Sometimes these kinds of efforts can work for years. But often they fail because buy-in is just not enough. In this example, it could be the pumps are manufactured a continent away, require parts that are expensive to replace, and is not how the locals prefer to get water anyway. So what if, instead of local buy-in, we focused on local lead-in? What if we focused on supporting small, locally-based businesses that have a long-term incentive to continue offering the poverty-fighting product or service?

When I was asked to get the Aspen Network of Development Entrepreneurs (ANDE) off the ground almost 10 years ago, I was drawn to the mission of the yet-to-be-launched network. It would be a group of organizations that recognize that any long-term approach to global poverty reduction cannot happen without locally-led solutions.

ANDE members support small and growing businesses (SGBs) in emerging market economies. These kinds of businesses drive economic growth by creating jobs, paying taxes, purchasing from local suppliers, and selling to local and global distributers. They bring critical goods and services to their communities, create stronger supply chains, and can empower marginalized groups. In fact, it is estimated that $1 invested in SGBs generates $13 in the local economy.

Paper Craft Africa, a small and growing business supported by TechnoServe’s Women Mean Business program in Uganda, employs 25 people, many of whom are single mothers.
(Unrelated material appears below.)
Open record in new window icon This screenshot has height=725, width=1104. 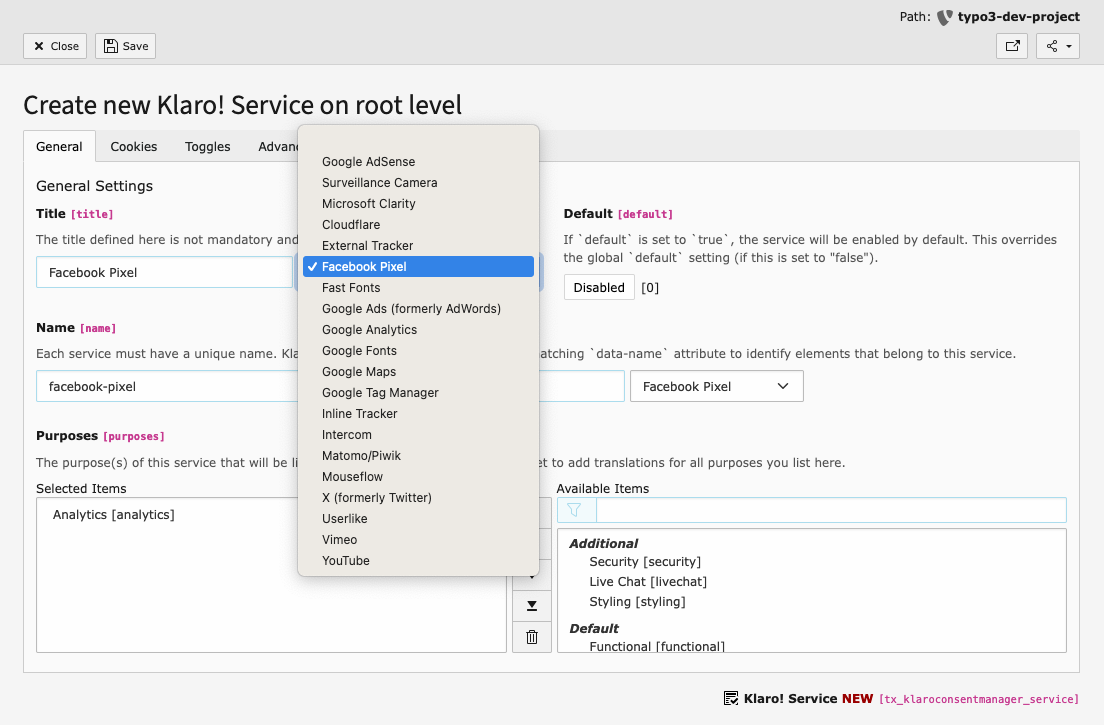point(1012,46)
TechnoServe was one of the organizations that launched ANDE. (Indeed, I can still remember Simon Winter, then a TechnoServe Senior Vice President, grilling me in a job interview about my views on how business could address poverty.) TechnoServe was one of the first 34 entities that came together with the conviction that support for often-overlooked small and growing businesses represents one of the most effective ways to create homegrown opportunities that can lift families, and entire nations, out of poverty. Now, as the world seeks to align itself to the SDGs, we believe that supporting these local, homegrown, entrepreneurial solutions to the SDGs is one of the best ways to make progress toward the goals truly sustainable.

For ANDE and TechnoServe, local lead-in means helping entrepreneurs from the countries we say we want to help lead the way. We may provide support, new ways of looking at problems, or may suggest different methods, but it is about recognizing the agency, dignity, and dreams of the people we claim to help, and helping them find a way to get there.

Many entrepreneurs I speak to have grown up in the communities that they want to help. They have a deep understanding of what the market is missing, and how their businesses can also make the quality of life better in their communities. For example, these entrepreneurs are fighting poverty, improving access to healthcare, and creating more economic and social opportunities for women (including Mishky Cacao, TechnoServe-supported business in Peru). In fact, ANDE members are supporting local SGBs that are addressing every single one of the SDGs. Whether it involves eliminating hunger (Goal #2) through creating more competitive agribusinesses or creating more high quality jobs through local industries (Goal #8), SGB entrepreneurs are an essential ingredient to fostering long-term, systemic prosperity.

ANDE members recognize this. Our network of more than 280 organizations, which consists of investors, capacity development providers, foundations, corporations, academic institutions, and more, work together toward these goals. They recognize that no organization can solve poverty alone, and that if we want to create a more prosperous world through the power of entrepreneurship, we need to band together. We are all part of a small business movement that seeks to catalyze economic growth and wellbeing for all.

TechnoServe has been with us from the beginning, helping lead this movement, advocating for and providing viable paths to homegrown solutions to end poverty through the power of enterprise. I am proud to have such a motivated and effective partner, and thrilled to recognize TechnoServe’s hard work and dedication over the last 50 years. And I hope that, 40 years from now, TechnoServe will still be standing by ANDE’s side if and when we hit our own 50-year anniversary.